**INSTRUCTIONS FOR THE TASK:** Repeat exactly the lines below, from the line containing "The image size is (1133, 721)." through the last line, both included. Leave out any pictures.

**RECORDS FOR THIS EXERCISE:**
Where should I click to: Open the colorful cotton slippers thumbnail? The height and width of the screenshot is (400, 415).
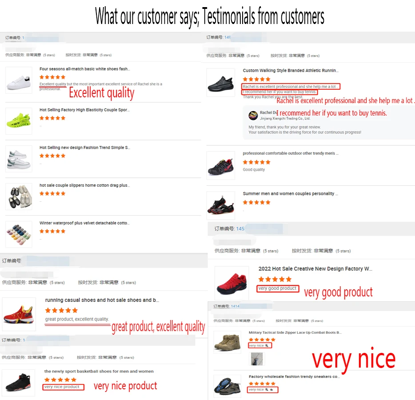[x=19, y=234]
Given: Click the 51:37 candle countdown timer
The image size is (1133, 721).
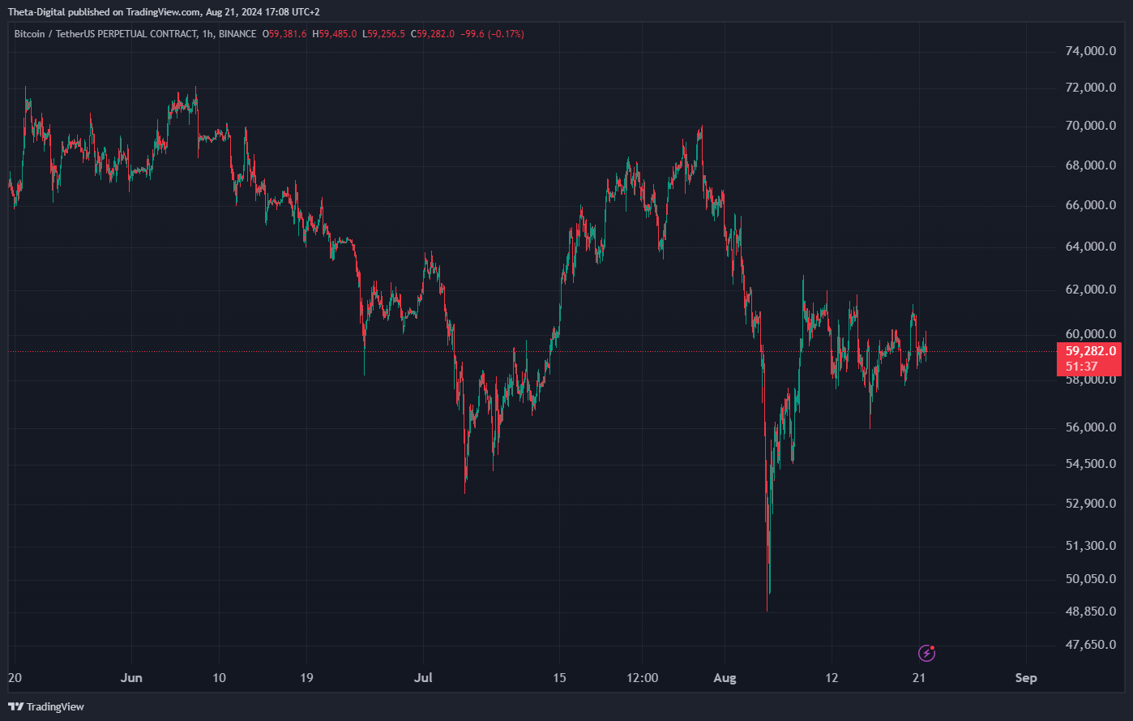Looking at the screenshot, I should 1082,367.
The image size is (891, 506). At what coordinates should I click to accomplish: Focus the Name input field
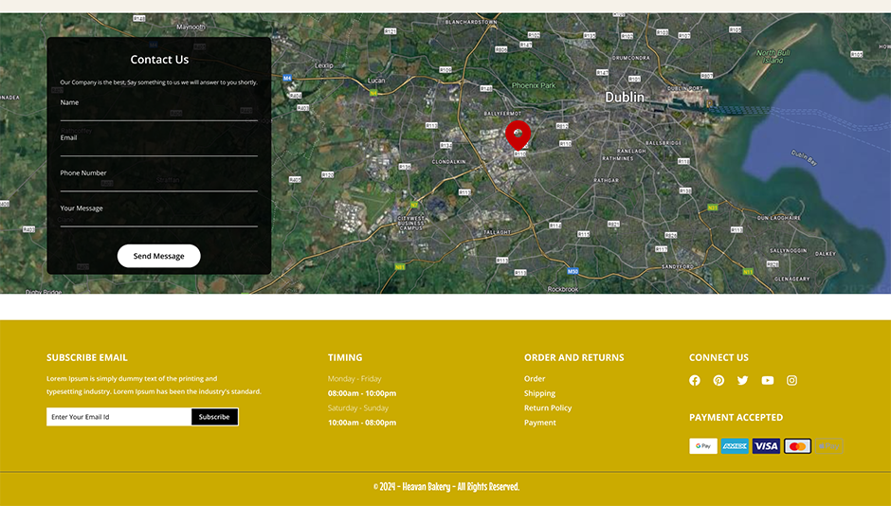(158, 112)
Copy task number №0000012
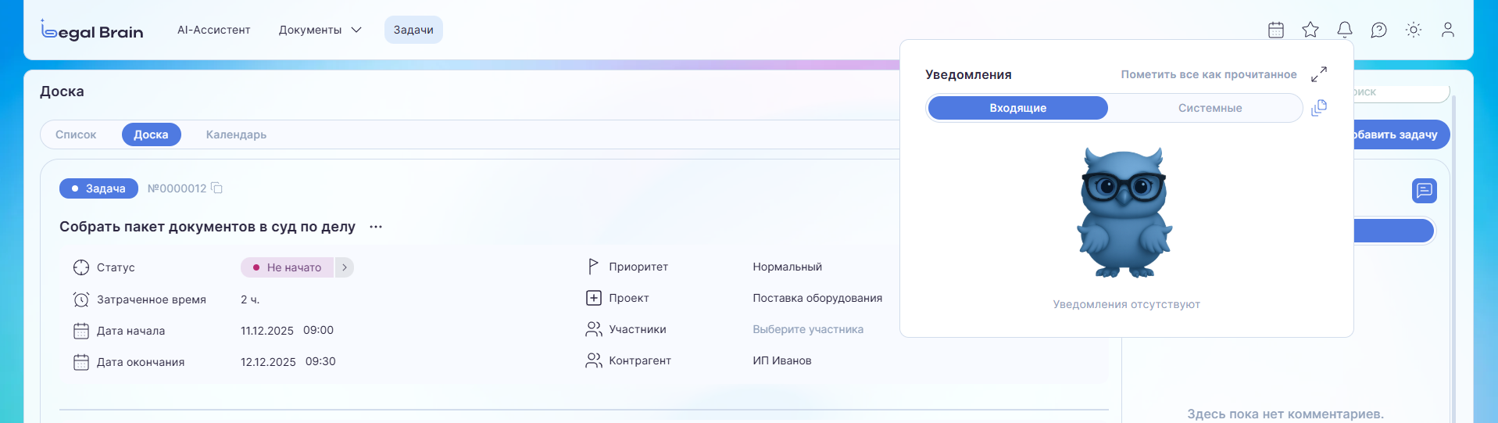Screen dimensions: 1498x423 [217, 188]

**TASK SOLUTION:**
The image size is (1133, 721).
Looking at the screenshot, I should 1082,367.
The image size is (891, 506). At what coordinates should I click to accomplish: Focus the Name input field
(158, 112)
Copy task number №0000012
Screen dimensions: 1498x423 [217, 188]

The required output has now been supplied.